例えば体幹が垂直な状態、つまりサイドスローの状態で、腕だけをオーバースローのように高く上げて投げてしまうと、両肩と投げる側の肘が一直線の関係ではなくなってしまいます。一直線でなくなるということは、それは肩痛を引き起こす大きな原因となります。
反対に体幹だけグラブ手側に傾かせるオーバースローの状態で、腕だけをサイドスローにしてしまうと、肘の位置が大きく下がってしまいます。これも当然肩痛や肘痛の原因となります。
人間の身体のメカニズムは、腕を両肩の高さよりも上に上げるようには設計されていません。つまり、上腕骨の角度が両肩を結んだラインよりも高くなってしまうと、それだけで肩には大きな負担がかかってしまいます。年齢を重ねて筋力が衰えると四十肩、五十肩になって腕が肩よりも上に上がらなくなってしまうのはそのためです。
両肩を結んだラインと投げる側の肘が一直線になるというのは、いわゆる0ポジションと呼ばれる状態です。0ポジションに関しては別記事にてまた詳しく述べますが、0ポジションというのは肩周りの筋肉を均等に満遍なく使ってボールを投げられる状態のことです。
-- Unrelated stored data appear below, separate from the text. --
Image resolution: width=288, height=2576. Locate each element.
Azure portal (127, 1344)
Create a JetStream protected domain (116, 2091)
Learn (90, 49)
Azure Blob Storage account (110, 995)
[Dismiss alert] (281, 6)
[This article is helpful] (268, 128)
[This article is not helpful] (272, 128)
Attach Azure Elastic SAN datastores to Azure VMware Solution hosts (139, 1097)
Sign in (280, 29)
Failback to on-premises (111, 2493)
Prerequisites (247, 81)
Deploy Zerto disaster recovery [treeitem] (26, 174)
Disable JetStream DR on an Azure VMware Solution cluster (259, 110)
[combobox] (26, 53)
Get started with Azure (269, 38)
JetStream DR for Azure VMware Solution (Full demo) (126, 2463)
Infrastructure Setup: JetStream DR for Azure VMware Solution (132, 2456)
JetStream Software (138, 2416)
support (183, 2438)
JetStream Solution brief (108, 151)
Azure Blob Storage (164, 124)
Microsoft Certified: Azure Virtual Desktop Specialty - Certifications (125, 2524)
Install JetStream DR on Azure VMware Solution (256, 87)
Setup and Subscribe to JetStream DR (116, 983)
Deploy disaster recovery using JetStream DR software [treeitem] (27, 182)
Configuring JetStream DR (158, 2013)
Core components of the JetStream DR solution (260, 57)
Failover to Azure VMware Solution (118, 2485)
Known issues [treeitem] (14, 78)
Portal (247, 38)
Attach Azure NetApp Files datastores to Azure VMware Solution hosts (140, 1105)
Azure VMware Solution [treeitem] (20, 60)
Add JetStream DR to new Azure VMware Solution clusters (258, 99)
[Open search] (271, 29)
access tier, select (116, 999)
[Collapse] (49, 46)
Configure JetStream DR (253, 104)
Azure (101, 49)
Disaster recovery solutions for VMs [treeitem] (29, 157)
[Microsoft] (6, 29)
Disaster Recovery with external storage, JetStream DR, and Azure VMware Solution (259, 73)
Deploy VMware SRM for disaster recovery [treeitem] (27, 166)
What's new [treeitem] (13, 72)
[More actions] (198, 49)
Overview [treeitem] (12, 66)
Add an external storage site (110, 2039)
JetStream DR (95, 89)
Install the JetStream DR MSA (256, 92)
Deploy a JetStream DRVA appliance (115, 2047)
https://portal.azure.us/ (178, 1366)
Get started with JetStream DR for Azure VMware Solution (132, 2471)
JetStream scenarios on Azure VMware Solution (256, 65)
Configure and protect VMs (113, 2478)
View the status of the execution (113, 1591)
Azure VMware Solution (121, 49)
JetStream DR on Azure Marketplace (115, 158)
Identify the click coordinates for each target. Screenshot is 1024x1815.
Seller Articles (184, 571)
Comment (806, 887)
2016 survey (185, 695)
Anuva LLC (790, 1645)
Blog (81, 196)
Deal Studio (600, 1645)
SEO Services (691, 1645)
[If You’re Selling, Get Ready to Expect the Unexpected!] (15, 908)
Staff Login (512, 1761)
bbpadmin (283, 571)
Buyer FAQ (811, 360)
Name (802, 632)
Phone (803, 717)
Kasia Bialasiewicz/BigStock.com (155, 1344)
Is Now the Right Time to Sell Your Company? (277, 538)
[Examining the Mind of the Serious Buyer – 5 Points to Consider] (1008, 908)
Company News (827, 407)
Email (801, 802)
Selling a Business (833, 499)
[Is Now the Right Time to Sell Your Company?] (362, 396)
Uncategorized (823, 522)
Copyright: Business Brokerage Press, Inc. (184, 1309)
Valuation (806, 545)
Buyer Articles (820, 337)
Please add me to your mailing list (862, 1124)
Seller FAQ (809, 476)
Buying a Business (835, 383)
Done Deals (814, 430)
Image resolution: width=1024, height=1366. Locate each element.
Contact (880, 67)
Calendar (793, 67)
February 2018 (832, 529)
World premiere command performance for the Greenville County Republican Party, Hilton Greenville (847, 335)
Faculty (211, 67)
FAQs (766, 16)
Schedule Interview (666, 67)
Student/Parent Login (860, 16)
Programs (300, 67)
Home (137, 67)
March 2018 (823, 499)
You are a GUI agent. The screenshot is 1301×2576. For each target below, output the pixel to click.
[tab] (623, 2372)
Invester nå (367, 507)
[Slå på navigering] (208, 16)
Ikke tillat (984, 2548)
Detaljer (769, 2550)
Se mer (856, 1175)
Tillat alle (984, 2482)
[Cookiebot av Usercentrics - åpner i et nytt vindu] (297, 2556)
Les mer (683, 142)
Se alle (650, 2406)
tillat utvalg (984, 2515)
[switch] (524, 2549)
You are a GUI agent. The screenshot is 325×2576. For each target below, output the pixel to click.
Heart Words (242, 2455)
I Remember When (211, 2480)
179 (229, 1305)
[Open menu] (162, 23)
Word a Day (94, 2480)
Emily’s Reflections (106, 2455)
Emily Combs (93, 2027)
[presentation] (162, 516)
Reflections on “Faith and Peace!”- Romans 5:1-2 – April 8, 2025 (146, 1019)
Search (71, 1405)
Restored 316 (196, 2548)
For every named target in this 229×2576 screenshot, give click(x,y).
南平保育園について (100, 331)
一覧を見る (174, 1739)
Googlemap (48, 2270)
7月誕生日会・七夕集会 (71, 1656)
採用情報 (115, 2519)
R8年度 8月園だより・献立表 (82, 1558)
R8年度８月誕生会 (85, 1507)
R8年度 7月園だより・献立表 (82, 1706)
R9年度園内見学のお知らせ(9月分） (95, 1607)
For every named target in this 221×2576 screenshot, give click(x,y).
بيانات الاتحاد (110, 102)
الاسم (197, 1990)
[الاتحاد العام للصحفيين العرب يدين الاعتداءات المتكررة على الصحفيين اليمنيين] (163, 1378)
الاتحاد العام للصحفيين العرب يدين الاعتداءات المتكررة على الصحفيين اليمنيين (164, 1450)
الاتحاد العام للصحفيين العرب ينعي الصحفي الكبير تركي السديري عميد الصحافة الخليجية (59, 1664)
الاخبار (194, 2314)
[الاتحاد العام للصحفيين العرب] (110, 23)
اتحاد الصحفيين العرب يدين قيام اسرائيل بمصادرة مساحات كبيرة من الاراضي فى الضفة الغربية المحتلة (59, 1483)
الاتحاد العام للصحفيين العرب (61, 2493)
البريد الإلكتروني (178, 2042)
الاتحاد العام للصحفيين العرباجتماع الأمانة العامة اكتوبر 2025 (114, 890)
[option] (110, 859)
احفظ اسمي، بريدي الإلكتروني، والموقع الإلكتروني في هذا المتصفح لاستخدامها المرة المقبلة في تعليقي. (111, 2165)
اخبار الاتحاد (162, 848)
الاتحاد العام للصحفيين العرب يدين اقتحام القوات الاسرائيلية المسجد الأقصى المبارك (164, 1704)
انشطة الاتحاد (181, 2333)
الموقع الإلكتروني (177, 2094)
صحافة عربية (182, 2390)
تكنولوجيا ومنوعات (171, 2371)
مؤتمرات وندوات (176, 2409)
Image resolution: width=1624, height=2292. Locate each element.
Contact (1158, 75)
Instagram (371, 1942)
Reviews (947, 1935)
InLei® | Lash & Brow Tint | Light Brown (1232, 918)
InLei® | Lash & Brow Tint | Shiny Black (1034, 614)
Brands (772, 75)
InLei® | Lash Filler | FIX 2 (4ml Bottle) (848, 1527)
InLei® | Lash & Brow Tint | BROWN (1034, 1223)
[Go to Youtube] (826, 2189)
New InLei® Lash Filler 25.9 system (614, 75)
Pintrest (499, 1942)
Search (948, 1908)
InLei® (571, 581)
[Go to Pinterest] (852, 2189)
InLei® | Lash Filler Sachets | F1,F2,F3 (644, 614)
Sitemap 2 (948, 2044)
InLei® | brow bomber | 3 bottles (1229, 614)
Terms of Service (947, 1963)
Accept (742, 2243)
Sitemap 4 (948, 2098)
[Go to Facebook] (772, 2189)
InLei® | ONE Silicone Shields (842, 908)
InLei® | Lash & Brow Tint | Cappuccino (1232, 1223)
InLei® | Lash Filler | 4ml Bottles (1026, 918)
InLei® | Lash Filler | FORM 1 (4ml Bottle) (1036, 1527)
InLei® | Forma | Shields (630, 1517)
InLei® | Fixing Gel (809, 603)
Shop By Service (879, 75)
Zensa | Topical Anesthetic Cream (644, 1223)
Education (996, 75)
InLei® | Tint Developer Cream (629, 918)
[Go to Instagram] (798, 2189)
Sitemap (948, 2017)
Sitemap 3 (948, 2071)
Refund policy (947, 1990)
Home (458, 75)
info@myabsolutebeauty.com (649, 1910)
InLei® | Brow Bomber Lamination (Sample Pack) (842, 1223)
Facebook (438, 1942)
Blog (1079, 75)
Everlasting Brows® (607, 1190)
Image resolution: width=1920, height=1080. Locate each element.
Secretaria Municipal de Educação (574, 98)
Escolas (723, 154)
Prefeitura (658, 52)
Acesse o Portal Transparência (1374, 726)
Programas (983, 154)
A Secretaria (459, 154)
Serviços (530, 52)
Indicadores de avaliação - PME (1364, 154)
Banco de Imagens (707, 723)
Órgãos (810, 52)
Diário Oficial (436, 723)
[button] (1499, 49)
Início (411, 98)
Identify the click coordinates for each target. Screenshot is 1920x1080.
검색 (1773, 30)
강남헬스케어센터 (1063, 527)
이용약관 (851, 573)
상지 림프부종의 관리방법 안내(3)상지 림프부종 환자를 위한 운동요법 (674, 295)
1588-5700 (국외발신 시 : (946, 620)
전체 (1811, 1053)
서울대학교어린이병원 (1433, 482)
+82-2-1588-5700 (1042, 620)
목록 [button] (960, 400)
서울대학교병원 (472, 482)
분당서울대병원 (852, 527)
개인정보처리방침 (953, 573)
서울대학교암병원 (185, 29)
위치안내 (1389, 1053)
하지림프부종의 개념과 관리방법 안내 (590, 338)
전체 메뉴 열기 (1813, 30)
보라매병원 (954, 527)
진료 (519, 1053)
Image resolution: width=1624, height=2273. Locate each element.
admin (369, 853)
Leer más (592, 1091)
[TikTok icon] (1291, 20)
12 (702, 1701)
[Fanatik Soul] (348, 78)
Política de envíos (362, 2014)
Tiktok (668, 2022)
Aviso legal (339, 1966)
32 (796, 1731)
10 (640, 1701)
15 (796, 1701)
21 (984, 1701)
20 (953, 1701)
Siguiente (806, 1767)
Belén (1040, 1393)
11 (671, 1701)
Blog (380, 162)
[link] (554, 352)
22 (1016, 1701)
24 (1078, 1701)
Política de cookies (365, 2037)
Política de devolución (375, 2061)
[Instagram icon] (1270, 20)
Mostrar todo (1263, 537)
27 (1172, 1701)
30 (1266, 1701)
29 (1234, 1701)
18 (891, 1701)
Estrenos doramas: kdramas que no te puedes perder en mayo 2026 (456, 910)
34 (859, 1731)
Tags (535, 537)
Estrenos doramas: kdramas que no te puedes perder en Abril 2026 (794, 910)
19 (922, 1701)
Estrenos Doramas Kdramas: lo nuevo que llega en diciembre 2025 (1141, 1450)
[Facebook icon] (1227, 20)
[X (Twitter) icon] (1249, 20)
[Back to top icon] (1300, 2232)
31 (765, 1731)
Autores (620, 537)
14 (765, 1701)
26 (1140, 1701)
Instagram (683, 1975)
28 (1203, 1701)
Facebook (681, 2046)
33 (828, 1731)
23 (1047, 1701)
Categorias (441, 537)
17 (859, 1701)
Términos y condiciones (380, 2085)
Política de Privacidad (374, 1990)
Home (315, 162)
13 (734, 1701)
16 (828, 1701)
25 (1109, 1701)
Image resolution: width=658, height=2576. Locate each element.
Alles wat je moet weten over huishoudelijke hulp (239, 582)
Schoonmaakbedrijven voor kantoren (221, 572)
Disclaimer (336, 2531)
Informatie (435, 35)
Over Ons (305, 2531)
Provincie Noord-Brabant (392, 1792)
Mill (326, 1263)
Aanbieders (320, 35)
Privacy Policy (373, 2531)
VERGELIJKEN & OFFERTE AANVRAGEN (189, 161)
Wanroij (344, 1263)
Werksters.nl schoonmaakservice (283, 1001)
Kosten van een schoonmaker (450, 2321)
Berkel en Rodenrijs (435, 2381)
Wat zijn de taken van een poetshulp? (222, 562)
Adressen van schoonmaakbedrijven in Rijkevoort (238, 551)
つまり肩周りの一部の筋肉を酷使することがないため、それだけ肩痛になるリスクは減り、野球肩にもならず、肩は消耗品だという考えも捨てられるようになります
とにかく大切なことはどんな投げ方であっても、両肩を結んだラインと投げる側の肘は一直線の状態でボールをリリースするということです。これができていれば、そう簡単には肩を痛めることはないはずです。逆に肩が痛いという場合は、一直線になっていないことがほとんどだと思ってください。